Mit diesem Schreiben möchten wir als Lippische Landeskirche, Evangelisch-reformierte Kirche und Moderamen des Reformierten Bundes in Deutschland unser Unverständnis über die Erklärung „Die Gemeinschaft ruft zum Frieden mit Gerechtigkeit auf“ zum Ausdruck bringen, wie sie am 10. Oktober 2023 auf www.wcrc.ch veröffentlicht wurde.
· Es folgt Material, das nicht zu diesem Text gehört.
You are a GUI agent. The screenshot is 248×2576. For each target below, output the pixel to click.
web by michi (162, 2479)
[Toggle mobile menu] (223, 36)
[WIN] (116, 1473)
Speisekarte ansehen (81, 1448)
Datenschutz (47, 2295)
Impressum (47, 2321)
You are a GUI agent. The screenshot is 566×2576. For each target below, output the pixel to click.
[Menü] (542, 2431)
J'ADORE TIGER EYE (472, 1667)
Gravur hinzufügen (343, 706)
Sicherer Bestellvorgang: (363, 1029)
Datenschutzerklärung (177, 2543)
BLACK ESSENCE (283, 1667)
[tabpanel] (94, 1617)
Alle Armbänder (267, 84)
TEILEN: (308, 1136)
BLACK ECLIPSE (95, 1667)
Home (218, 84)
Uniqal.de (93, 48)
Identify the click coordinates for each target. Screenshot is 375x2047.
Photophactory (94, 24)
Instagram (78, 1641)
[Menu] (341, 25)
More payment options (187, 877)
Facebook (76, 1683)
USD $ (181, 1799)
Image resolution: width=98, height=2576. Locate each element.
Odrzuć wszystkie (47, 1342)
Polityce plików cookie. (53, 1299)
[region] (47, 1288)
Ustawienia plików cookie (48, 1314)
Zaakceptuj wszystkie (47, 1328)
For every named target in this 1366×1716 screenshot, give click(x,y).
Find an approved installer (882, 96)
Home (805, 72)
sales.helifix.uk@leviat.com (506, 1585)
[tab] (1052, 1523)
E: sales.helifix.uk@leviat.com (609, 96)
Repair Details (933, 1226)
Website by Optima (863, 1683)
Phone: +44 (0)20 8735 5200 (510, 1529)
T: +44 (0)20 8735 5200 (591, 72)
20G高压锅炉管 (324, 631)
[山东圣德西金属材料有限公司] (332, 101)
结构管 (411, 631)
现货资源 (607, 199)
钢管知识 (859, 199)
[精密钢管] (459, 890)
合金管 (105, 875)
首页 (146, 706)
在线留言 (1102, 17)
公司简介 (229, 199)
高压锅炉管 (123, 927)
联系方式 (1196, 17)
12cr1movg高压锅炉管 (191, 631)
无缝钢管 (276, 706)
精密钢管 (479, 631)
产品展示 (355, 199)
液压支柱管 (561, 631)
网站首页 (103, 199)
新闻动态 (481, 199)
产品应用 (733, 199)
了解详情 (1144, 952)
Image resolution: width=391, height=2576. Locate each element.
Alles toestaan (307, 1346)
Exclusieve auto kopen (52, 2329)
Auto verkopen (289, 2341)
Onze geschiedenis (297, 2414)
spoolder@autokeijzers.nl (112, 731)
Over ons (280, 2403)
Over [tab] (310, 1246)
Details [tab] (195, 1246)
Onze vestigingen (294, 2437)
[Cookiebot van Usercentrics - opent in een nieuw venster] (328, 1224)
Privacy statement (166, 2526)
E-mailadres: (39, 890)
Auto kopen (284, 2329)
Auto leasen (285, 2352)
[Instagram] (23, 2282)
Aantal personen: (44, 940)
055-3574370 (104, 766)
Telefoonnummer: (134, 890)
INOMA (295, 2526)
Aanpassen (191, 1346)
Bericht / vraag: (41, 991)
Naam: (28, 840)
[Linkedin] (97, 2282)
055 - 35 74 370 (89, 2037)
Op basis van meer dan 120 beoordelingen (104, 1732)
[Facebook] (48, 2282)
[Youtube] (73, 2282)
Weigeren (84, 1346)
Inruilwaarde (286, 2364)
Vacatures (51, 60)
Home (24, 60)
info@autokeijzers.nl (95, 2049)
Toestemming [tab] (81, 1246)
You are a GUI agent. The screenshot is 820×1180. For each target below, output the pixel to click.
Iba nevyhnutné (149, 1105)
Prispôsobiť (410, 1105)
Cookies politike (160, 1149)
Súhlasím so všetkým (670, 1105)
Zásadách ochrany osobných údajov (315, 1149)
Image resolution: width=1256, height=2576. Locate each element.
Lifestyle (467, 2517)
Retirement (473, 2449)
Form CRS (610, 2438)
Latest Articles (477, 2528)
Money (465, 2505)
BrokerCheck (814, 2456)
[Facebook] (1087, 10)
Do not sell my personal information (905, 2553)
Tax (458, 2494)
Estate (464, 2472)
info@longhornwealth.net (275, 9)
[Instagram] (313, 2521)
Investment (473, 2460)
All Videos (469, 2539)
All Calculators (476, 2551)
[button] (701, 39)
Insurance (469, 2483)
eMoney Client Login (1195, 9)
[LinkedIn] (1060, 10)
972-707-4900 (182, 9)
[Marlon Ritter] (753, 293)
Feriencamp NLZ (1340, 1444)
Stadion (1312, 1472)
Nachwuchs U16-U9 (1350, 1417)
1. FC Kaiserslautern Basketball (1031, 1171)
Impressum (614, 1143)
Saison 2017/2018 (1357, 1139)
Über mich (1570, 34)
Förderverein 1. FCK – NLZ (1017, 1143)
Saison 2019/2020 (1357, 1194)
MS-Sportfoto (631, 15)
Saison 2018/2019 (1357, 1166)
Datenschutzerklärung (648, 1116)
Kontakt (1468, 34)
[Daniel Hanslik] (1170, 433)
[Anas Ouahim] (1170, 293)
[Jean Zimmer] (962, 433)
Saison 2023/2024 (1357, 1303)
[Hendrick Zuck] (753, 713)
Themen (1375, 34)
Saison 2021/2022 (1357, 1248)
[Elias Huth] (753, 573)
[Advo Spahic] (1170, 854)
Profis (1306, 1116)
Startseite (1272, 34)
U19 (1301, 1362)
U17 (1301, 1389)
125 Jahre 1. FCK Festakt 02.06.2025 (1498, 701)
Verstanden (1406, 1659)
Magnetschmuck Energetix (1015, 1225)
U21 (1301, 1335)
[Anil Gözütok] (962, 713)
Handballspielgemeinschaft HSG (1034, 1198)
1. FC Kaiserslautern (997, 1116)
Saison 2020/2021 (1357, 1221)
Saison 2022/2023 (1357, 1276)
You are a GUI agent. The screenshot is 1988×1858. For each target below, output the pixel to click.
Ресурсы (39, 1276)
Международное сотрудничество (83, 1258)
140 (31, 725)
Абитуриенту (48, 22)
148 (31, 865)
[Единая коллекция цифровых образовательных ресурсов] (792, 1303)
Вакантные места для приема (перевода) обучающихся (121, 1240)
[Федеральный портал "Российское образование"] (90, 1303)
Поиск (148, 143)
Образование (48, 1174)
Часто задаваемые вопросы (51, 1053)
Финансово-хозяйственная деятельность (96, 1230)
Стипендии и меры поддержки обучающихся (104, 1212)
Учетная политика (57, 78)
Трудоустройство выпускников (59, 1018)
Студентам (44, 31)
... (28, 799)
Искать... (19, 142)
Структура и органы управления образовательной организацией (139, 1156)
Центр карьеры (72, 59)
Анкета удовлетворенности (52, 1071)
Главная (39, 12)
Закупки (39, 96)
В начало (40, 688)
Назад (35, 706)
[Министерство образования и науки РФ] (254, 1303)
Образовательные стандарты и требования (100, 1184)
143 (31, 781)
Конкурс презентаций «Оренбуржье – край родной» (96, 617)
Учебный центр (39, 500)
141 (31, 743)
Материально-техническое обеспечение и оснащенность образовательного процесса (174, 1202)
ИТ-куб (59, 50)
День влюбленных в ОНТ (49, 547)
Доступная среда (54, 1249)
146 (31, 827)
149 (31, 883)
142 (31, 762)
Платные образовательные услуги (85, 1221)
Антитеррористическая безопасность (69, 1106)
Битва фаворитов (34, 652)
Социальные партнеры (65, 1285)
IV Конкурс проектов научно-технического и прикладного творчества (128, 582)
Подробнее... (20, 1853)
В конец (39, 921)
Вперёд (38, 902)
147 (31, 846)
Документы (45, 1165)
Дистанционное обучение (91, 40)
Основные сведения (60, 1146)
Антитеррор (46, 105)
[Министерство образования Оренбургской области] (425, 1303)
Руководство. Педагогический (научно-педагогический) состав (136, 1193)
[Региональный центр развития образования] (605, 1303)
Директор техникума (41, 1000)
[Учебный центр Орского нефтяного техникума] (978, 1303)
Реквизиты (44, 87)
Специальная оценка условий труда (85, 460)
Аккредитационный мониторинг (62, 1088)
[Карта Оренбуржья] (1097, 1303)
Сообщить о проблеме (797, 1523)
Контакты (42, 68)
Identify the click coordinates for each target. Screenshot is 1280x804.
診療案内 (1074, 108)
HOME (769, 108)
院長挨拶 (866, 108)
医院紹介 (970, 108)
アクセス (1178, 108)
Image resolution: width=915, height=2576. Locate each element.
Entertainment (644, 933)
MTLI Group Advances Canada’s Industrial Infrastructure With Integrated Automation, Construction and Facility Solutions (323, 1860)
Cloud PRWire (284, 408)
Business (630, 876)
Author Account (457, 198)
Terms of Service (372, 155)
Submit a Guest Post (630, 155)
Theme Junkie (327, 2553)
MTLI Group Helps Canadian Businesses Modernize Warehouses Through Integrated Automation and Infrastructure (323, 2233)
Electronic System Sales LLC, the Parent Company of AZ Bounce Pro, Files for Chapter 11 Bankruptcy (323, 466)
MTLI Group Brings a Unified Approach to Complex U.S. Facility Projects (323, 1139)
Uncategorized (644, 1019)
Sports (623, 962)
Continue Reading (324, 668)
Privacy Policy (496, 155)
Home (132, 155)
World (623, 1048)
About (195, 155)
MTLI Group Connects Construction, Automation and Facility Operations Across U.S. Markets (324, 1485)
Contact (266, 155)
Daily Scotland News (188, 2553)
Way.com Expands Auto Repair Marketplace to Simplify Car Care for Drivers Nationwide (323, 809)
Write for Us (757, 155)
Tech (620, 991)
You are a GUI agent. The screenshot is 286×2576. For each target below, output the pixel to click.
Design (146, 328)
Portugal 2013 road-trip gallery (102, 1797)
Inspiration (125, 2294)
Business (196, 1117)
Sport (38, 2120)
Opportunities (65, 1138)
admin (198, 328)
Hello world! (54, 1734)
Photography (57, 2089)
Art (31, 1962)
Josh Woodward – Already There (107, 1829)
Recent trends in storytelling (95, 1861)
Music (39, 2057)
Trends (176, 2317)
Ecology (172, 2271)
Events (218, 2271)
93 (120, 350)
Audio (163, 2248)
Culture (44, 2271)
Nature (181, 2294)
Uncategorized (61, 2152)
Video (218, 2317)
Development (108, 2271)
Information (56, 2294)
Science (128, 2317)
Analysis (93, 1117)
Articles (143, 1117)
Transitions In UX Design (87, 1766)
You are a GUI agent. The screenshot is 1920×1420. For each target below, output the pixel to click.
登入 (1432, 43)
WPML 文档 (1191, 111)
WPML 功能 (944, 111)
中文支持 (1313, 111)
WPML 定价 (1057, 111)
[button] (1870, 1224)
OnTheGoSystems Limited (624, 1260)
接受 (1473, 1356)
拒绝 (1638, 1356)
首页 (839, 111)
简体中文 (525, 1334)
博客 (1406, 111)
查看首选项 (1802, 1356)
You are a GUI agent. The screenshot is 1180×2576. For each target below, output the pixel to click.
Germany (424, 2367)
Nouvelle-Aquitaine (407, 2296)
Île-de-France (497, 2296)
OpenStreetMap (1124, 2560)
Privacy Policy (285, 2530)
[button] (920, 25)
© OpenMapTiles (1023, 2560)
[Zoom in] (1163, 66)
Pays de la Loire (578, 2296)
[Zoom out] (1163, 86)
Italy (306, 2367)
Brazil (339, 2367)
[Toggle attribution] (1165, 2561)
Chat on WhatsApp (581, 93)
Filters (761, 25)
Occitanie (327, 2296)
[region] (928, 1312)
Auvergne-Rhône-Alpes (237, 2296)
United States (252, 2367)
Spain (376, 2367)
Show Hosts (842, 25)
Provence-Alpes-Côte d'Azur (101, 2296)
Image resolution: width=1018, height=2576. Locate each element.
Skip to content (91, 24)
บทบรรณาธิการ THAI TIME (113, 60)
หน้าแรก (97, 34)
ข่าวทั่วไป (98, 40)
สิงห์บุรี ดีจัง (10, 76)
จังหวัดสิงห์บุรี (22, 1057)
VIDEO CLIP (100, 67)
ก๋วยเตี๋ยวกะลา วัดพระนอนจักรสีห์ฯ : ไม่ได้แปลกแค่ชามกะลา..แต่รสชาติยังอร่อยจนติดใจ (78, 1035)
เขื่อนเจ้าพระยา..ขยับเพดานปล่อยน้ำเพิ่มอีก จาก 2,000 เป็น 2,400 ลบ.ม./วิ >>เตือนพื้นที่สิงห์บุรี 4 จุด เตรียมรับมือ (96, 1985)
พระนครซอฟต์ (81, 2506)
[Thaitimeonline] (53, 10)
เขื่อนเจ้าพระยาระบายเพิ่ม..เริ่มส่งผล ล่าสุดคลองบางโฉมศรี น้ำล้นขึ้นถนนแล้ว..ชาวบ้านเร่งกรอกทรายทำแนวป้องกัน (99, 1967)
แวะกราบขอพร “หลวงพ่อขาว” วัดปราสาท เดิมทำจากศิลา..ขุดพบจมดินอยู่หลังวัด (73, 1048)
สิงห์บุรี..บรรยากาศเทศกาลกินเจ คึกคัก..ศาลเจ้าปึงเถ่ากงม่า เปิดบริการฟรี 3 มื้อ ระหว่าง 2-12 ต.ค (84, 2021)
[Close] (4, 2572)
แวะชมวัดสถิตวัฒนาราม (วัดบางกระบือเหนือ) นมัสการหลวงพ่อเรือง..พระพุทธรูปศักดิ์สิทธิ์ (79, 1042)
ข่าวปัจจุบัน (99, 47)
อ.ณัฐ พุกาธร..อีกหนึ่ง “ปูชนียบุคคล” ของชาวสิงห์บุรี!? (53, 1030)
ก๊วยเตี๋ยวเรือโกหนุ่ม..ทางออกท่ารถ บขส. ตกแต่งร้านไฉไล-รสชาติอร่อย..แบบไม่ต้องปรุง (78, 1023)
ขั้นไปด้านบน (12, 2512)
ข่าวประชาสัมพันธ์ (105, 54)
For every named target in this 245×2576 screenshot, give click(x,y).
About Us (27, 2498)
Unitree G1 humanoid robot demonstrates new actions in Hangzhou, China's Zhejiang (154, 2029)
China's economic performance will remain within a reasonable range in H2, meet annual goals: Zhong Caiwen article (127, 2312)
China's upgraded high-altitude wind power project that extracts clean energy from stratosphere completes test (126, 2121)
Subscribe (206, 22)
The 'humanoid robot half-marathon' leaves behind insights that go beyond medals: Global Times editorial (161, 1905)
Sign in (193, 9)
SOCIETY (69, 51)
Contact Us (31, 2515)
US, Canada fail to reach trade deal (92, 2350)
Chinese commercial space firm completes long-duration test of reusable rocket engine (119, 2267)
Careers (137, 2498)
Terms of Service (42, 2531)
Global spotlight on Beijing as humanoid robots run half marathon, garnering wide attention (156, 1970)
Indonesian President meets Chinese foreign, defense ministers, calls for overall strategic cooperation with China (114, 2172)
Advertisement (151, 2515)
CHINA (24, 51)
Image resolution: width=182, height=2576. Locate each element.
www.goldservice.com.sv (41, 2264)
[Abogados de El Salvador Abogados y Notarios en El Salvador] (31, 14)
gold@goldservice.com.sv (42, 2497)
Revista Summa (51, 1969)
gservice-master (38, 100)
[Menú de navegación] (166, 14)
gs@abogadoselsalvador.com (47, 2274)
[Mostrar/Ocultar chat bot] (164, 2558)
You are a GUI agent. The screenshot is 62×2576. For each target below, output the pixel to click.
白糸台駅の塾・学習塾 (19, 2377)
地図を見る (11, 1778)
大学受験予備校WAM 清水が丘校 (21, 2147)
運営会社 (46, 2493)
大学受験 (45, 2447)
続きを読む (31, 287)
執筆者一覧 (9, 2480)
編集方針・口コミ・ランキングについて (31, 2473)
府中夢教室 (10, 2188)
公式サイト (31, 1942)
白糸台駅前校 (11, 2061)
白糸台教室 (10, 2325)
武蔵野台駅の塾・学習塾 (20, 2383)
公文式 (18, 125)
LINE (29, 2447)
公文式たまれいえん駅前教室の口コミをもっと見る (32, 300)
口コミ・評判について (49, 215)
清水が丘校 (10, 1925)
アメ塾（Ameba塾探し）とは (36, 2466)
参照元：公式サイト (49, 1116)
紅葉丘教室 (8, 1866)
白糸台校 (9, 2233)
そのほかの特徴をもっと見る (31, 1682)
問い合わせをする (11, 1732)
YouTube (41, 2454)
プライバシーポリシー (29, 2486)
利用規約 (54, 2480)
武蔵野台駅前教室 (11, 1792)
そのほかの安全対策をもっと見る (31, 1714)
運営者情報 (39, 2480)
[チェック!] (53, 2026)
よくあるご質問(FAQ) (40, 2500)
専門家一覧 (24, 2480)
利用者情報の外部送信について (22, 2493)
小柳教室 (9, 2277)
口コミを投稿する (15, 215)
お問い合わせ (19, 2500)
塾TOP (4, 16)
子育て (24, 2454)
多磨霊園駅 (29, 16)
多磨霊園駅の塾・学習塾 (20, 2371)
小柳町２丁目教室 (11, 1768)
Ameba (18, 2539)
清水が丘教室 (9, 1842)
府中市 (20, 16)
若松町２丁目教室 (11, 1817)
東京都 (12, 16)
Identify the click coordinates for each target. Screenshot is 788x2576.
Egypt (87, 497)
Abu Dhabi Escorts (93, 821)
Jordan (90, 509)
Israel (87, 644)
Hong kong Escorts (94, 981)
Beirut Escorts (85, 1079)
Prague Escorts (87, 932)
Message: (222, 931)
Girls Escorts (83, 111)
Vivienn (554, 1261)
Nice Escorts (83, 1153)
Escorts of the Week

Wie kann es sein, dass die Erklärung allgemein von „jüngsten Feindseligkeiten zwischen Israel und Palästina“ spricht? Drei Tage vor Veröffentlichung dieses Statements der Weltgemeinschaft hat die Hamas vom Gazastreifen aus unfassbare Verbrechen an Zivilisten in Israel begangen. Dabei sind mehr als 1400 Menschen brutal ermordet worden. Zudem haben Militante mehr als 200 Menschen in das Gebiet am Mittelmeer verschleppt.
Natürlich wünscht sich jeder das, was die Erklärung der Weltgemeinschaft formuliert, nämlich dass die internationale Gemeinschaft dazu aufgerufen wird, „sich für Gerechtigkeit in der Region einzusetzen, damit es eine echte und dauerhafte Möglichkeit für Frieden geben kann“. Uns ist bewusst, Statements zu diesem Konflikt sind ein Drahtseilakt in einer politisch brisanten und vielschichtigen Gesamtsituation im Nahen Osten. Aus unserer Sicht ist es aber nicht nachzuvollziehen, dass die Weltgemeinschaft vermeidet, den terroristischen Angriff, der Israel heimgesucht hat, deutlich zu benennen. Von Terror steht nichts in der Erklärung, die Hamas wird nicht einmal erwähnt. Dabei hat die Hamas den schrecklichen Überfall auf Israel minutiös geplant und durchgeführt und nimmt die eigene Bevölkerung in Geiselhaft.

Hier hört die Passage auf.